Studies on the composition of the extracellular fluid from calf costal cartilage

• Published in: Biochimica et biophysica acta Vol. 230; no. 3; pp. 620 - 626
• Main Authors: Rabadjija, Luka, Koren, Eugen, Pende, Berislav
• Format: Journal Article
• Language: English
• Published: Netherlands Elsevier B.V 01.01.1971
• Subjects: Animals; Cartilage - analysis; Cartilage - enzymology; Cattle; Charcoal; Chlorides - analysis; Chlorides - blood; Chromatography, Ion Exchange; Collagen - isolation & purification; Extracellular Space - analysis; Extracellular Space - enzymology; Hydroxyproline - analysis; Hydroxyproline - blood; Microbial Collagenase - analysis; Microbial Collagenase - blood; Peptide Hydrolases - analysis; Peptide Hydrolases - blood; Peptide Hydrolases - isolation & purification; Potassium - analysis; Potassium - blood; Proline - analysis; Ribs - analysis; Ribs - enzymology; Sodium - analysis; Sodium - blood; Spectrophotometry
• ISSN: 0304-4165; 0006-3002; 1872-8006
• DOI: 10.1016/0304-4165(71)90196-6

Appreciable amounts of free and bound hydroxyproline were found in the tissue fluid obtained by centrifugation from calf costal cartilage.
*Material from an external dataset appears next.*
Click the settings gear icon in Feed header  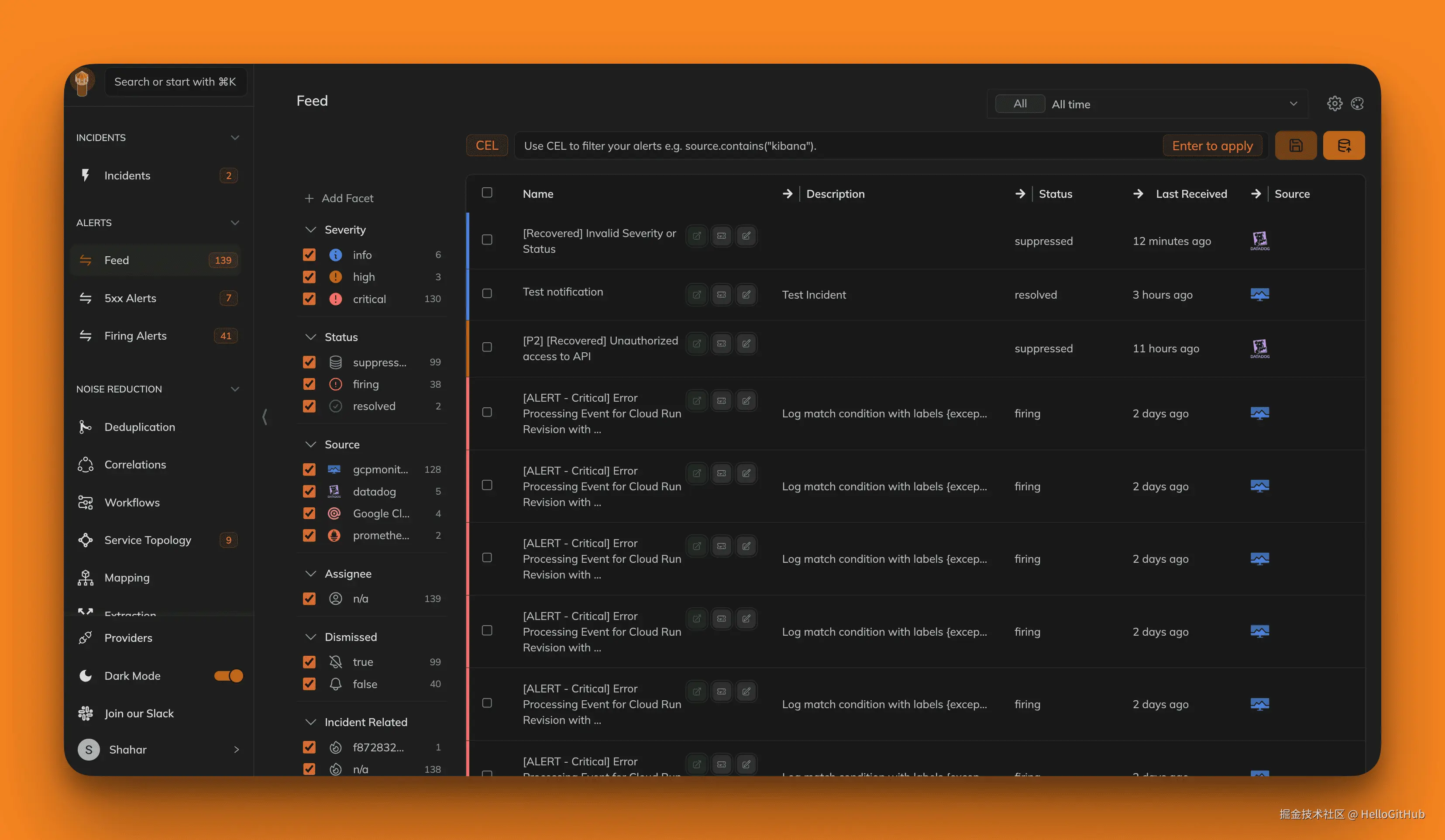point(1334,103)
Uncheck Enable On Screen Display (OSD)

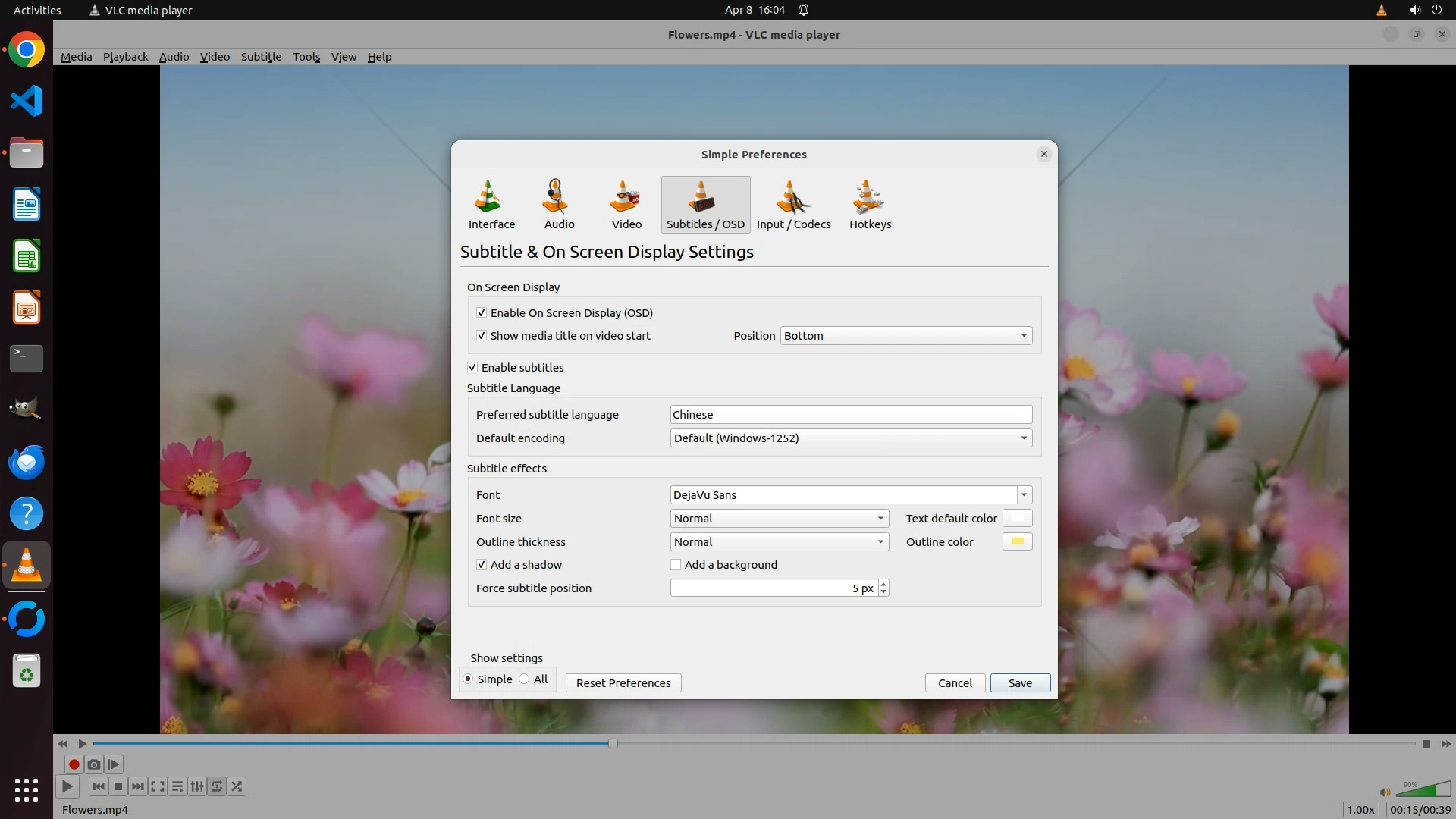[x=482, y=312]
In the tissue fluid the presence of an enzyme capable of splitting synthetic collagenase substrate at pH 7.4 and 37° was also demonstrated. The enzyme has been partially purified by (NH 4 2SO 4 saturation. Peak activity was obtained in the fraction of 50–60% saturation. The enzyme was not capable of degrading insoluble bovine. Achilles tendon collagen. In our opinion the enzyme cannot be considered a collagenase, and we call its activity “collagenase-like peptidase activity”.